The arid lands across the Western United States offer excellent natural conditions for generating electricity from the sun. However, for many years large-scale solar development was largely confined to California, Arizona, New Mexico, Nevada and Colorado, with limited activity in other states.
That is changing. In 2015 Utah put online its first utility-scale solar projects, and the Oregon and Idaho markets began booming in 2016. And this year Washington will get its first solar project larger than 1 MW.
Large-scale solar is coming to Wyoming as well. On Tuesday the U.S. Department of the Interior’s Bureau of Land Management (BLM) gave the final environmental approval for Wyoming’s first utility-scale solar project located on roughly 700 acres of land in Sweetwater County, most of which is public land managed by the BLM.

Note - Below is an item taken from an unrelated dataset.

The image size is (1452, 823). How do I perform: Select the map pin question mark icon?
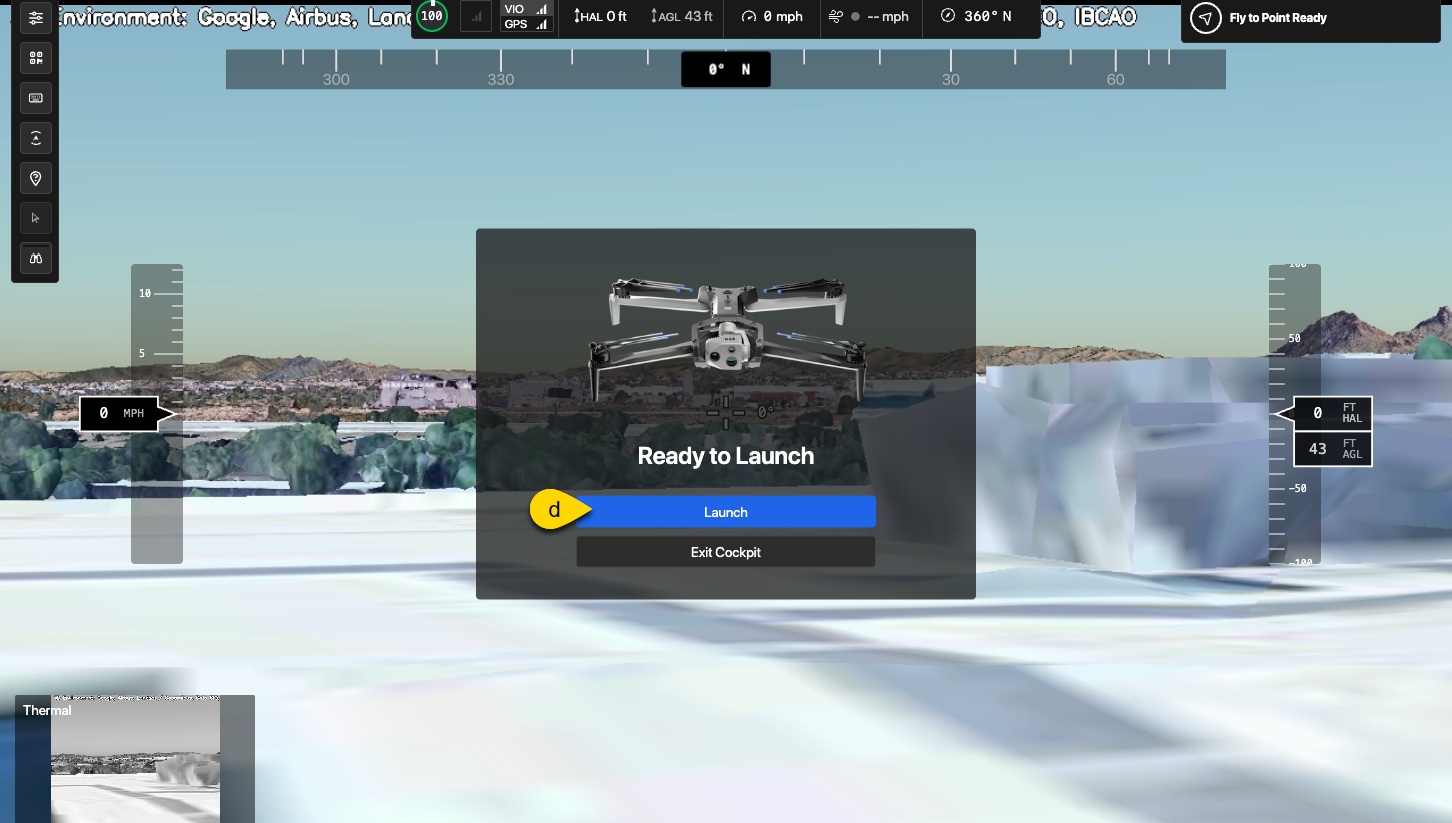36,178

The Sweetwater Solar plant is a project of 174 Power Global, the project development subsidiary of Hanwha Q Cells. The developer holds a 20-year power contract with Rocky Mountain Power, a subsidiary of Pacificorp, for the output of a 102 MW-DC/80 MW-AC project to be built on the site.
The project is only 2.5 miles to a 220 kV substation, and 174 Power has noted the good site access due to a highway running through the site.

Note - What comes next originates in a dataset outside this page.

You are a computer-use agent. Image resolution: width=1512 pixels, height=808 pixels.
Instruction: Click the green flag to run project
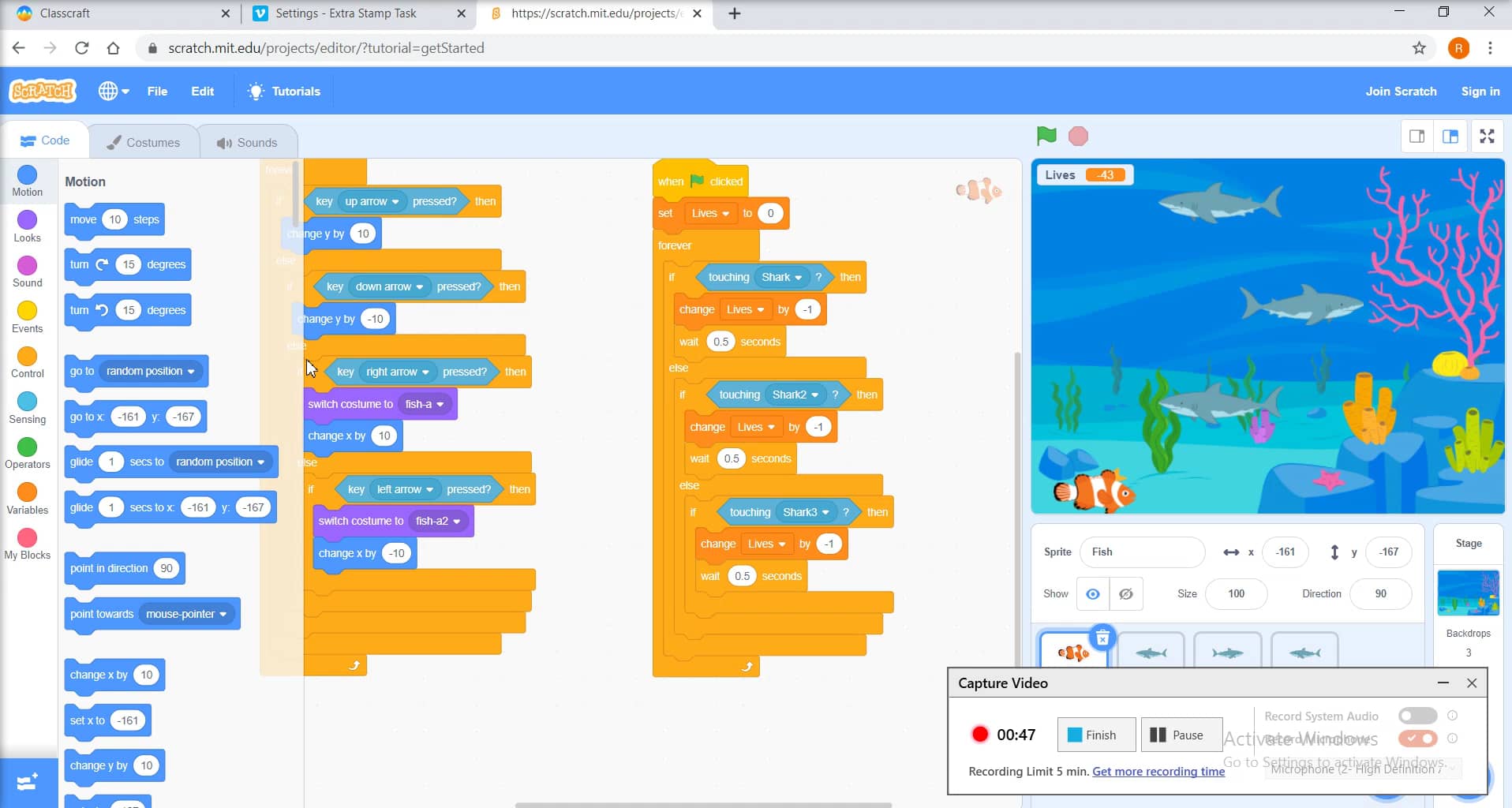(x=1046, y=136)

The schedule for the project to be built is unclear. The BLM site features a January 2017 presentation from 174 Power, which offers a timeline that would have the project substantially completed in October. However, the company was not able to begin construction on that timeline without BLM approval.
Other details are also not clear. It is assumed that 174 Power will build the plant using Hanwha Q Cells modules, however project documents mention two different possible configurations, with single-axis tracking for the main option and fixed-tilt racking and/or tracking for an alternative site configuration with smaller-wattage modules.
Additionally, Sungrow has mentioned that it is supplying the largest solar project in Wyoming. We have concluded that this means the Sweetwater, as the U.S. Department of Energy’s project databases do not show any other solar projects larger than 1 MW in the state. These are likely to be central inverters, as project documents mention inverter pads.